**Texto para leitura:**
#####

Para Descartes ser pensante equivale a ser consciente. Há uma identidade entre cogito e consciência.

A partir desta forma tradicional de situar o sujeito, a partir do cartesianismo, o estatuto do sujeito humano passou a ser referido como o do universo consciente.

Isto é, o ser-humano é tudo aquilo quanto ele sabe sobre si.

Tudo aquilo que pode dizer de si mesmo e das coisas. Seu consciente, seu pensamento é seu mundo, sua verdade, seu limite, sua expressão final de ser-humano.

A peste freudiana demolirá este frágil patamar.

Freud costumava referir-se à sua descoberta, a psicanálise, como sendo a peste.

E é esta, precisamente, a proposta de Lacan.

Recolocar as formulações freudianas com toda a sua virulência, de modo que correspondam fielmente às palavras de Freud, i.e., como questionadoras deste sujeito da certeza; deste sujeito que diz: EU.

#####

**Dados armazenados:**
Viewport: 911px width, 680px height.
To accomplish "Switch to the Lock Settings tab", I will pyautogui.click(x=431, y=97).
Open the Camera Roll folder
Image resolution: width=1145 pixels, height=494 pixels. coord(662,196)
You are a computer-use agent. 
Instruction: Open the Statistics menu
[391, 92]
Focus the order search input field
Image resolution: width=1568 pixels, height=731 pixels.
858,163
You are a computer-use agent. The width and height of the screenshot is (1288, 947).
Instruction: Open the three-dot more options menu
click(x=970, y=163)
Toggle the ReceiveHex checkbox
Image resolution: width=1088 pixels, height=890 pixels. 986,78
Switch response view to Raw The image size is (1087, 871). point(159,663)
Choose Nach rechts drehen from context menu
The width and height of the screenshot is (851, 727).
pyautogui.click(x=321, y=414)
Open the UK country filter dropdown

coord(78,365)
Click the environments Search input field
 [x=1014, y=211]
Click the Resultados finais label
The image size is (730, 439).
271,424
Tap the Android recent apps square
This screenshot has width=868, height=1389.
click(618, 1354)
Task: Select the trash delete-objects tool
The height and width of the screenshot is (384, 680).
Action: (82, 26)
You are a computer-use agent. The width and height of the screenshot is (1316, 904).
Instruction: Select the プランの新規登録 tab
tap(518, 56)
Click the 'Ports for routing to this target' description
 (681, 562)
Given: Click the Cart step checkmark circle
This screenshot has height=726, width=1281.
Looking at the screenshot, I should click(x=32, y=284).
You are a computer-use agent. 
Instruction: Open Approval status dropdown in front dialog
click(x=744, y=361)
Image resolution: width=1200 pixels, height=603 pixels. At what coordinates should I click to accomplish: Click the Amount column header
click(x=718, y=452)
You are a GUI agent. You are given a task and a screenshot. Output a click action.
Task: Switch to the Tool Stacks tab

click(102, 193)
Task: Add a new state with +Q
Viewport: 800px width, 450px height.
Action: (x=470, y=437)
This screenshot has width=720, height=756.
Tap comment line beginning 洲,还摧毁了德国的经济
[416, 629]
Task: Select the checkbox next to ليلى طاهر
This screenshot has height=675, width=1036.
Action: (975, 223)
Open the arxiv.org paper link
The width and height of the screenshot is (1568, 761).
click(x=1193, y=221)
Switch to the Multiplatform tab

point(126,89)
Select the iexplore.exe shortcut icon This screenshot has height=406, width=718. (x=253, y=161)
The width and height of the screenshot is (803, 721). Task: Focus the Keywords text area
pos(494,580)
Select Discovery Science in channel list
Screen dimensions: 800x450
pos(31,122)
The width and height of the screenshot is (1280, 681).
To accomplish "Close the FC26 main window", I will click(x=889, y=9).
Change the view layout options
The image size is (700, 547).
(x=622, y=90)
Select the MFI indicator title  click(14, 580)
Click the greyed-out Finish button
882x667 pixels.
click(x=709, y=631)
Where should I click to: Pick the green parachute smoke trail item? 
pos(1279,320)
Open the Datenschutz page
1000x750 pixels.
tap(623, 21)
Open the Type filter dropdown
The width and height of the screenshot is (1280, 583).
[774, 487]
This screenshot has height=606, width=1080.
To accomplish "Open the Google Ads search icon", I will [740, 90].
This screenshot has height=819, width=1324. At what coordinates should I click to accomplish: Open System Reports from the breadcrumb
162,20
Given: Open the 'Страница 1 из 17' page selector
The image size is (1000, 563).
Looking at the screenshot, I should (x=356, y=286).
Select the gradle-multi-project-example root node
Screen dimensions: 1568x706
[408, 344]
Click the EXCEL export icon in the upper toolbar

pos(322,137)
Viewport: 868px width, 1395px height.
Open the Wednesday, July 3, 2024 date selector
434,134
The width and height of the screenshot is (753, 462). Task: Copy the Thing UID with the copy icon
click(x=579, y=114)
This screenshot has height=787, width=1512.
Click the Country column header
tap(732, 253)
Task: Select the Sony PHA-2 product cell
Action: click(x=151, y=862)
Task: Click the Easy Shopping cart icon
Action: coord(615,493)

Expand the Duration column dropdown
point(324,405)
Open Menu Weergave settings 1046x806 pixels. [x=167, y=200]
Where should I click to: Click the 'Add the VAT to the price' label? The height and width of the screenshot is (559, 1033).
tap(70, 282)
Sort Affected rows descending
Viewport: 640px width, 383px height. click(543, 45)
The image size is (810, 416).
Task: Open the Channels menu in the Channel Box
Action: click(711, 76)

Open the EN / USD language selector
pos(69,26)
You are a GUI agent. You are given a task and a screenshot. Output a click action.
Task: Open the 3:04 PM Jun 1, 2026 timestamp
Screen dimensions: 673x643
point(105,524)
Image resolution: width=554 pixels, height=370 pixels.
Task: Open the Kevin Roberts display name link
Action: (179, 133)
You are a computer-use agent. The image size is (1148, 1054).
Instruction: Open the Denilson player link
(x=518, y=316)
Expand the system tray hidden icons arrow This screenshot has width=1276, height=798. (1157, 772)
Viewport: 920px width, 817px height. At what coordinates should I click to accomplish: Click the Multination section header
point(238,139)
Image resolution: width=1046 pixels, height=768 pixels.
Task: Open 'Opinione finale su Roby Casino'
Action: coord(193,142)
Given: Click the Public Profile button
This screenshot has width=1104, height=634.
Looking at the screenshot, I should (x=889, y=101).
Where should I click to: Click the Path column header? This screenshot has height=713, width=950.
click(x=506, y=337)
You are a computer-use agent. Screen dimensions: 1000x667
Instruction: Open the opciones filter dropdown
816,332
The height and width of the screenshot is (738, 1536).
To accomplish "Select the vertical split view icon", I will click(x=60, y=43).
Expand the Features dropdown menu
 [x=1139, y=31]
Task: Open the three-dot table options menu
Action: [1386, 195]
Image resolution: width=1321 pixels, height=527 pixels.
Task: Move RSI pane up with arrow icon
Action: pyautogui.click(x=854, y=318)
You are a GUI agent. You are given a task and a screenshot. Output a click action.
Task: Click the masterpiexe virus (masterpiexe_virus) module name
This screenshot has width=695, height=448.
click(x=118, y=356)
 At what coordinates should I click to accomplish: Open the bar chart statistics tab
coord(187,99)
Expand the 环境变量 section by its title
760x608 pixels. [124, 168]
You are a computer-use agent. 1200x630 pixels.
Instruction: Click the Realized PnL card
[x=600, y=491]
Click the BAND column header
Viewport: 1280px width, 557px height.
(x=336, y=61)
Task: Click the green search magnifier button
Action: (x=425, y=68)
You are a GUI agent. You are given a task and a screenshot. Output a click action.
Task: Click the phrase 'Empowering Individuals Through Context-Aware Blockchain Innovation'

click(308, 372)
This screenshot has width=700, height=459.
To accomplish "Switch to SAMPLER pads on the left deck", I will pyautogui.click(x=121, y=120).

#####

**Enunciado 1:** Como fica em inglês a frase "Freud costumava referir-se à sua descoberta, a psicanálise, como sendo a peste.", do texto sobre o sujeito cartesiano?
**Enunciado 2:** Continue o texto sobre o sujeito cartesiano, começando logo depois da última frase apresentada.

**Resposta 1:** Freud used to refer to his discovery, psychoanalysis, as the plague.

**Resposta 2:**
A peste freudiana trouxe algo que modifica singularmente o horizonte do conhecimento do homem sobre si mesmo e sobre o seu mundo.

A tradição filosófica, reafirmada em Descartes, assegura a este frágil primata, o homem, que ele é senhor de si mesmo, de seus pensamentos, que ele se conhece.

A extensão de si mesmo é a extensão de sua consciência.

O mais é Deus.

A radicalidade da descoberta (a peste) freudiana reside exatamente no rompimento desta certeza.

A partir do reconhecimento da existência de outras formulações, que estão para além do sujeito: sonhos, atos falhos, chistes e sintomas, a psicanálise procurará, então, este outro sujeito, desta incerteza no sujeito cartesianamente instituído.

Até o surgimento de Freud, tratava-se mais de reprimir e negar o desejo do que de estudá-lo.

A psicanálise irá, então, em busca deste outro sujeito; deste sujeito do desejo, deste sujeito do inconsciente.

Exatamente a subversão da Biologia é o que nos indicam as formulações freudianas, no sentido da indicação da insuficiência da plataforma biológica como instância garantidora do modo de tornar-se humano.

Nascer com todos os atributos biológicos, de homem ou de mulher, não assegura o exato caminho de ser.

 Este deverá ser encontrado em outro lugar (no simbólico).

Aqui está a subversão trazida pelo discurso freudiano.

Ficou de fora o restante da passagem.